Da fand ich zum Glück, mich zurück aufzulehn'n.

Kulissen & das eintausendneunhundertsiebenunddreißigste Gedicht

Raum im Kunstlabor 2

Unter Zeitgenoss

Du drängst auf Bedeutung, so viel kann ich seh'n:
Fast flehentlich dräut der Befehl zu versteh'n
Ums Relevante, Importante.

Und das Nur-noch-nicht-Erkannte
Schiebt den Leichtsinn an den Rand.
Kerl, was bist du unentspannt!

Hier ist so viel Text!, Text!, Text! zwischen den Zeilen
Und fordert!
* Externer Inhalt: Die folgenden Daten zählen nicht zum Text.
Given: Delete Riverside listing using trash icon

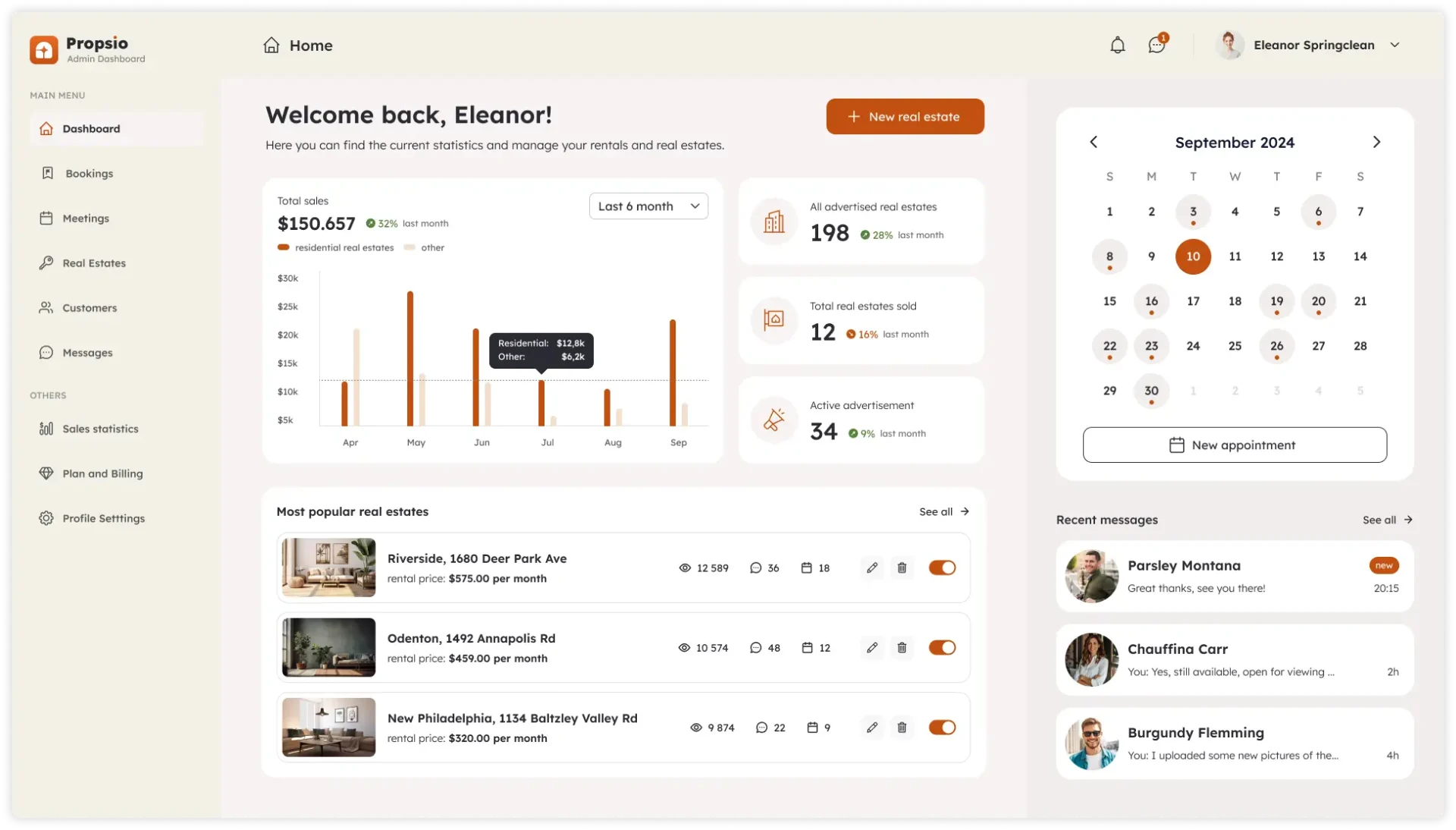Looking at the screenshot, I should pos(902,567).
Spaziergänger auf! zu verweilen.

Du nimmst statt der Dinge dich selber genau
Und salbaderst um alles Gewicht, gute Frau!

Doch der Dichtung Magie ist nicht berstender Wille,
Sondern hinter dem Zeilenschluss nistende Stille.

Teichanrainer 2 & das eintausendneunhundertvierunddreißigste Gedicht

Am Gänseteich vom Waldseiter Hof Bad Bentheim

Gänseklein zwei: Gans schön schlagfertig

Grad im Regen scheint die graue Gans
Ganz asphalten beim Guck in die Luft.
Dann quatscht das Grün watschend von Nicht-Relevanz
Und die Leiter des Himmels verpufft.

Teichanrainer 1 & das eintausendneunhundertdreiunddreißigste Gedicht

Am Gänseteich vom Waldseiter Hof Bad Bentheim

Gänseklein eins: Gans schön beliebt

Sobald Schnee fällt, wird die weiße Gans
Ganz stolz auf den Schnabel wie Füße.
Kürt dich erst des Gleichtons Dominanz,
Verliert das Erreichte an Süße!

Islas Purpurinas & das eintausendneunhundertneunundzwanzigste Gedicht

Blick auf die Islas Purpurinas von der Festungsmauer von Essaouira

Erdal Rex

Ist die Richtung auch falsch, in die ich mich bewege -
Am Ende kommt immer das Meer.

Aber wirkt sich das aus auf die Wanderschuhpflege?
Nun ja, ich befürchte wohl: sehr.

Chefchaouengasse & das eintausendneunhundertneunzehnte Gedicht

In der Medina von Chefchaouen

Späte Parade

Unabwendbares zu schlucken, hat Gewohnheit mich gelehrt,
Bevor ich mich verweigerte, fand ich's auch nicht verkehrt.
Die Enden jeder Möglichkeit will ich hier nicht bestreiten -
Und doch erlischt die Erntechance nach eignen Jahreszeiten.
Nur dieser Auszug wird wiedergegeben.